**Problem statement**
Each line of the data that includes the string "header" is to be copied out.

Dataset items
════════

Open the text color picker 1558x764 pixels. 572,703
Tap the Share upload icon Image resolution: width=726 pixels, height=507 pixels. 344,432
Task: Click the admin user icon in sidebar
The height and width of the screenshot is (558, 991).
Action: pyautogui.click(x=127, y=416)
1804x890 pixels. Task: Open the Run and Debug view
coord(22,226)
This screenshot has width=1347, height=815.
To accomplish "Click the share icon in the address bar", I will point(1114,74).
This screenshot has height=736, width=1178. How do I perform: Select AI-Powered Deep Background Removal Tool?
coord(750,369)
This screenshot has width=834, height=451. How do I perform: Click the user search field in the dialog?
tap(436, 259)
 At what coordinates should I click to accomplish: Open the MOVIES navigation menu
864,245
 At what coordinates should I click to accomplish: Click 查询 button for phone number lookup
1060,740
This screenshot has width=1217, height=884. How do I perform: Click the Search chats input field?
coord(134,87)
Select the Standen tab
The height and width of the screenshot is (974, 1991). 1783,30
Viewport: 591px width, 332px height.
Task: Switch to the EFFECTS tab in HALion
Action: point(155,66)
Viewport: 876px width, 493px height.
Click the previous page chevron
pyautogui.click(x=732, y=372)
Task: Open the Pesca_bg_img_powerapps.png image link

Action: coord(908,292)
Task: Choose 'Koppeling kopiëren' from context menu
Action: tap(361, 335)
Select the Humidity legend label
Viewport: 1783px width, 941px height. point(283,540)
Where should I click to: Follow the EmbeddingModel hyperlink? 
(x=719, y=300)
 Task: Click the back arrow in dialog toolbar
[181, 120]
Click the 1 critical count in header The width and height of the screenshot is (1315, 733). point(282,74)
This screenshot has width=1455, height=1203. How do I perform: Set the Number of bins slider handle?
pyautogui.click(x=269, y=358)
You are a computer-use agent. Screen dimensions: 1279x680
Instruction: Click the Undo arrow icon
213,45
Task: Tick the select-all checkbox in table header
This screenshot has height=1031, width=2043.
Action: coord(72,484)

════════

**Result below**
Click the 1 critical count in header The width and height of the screenshot is (1315, 733). point(282,74)
Task: Tick the select-all checkbox in table header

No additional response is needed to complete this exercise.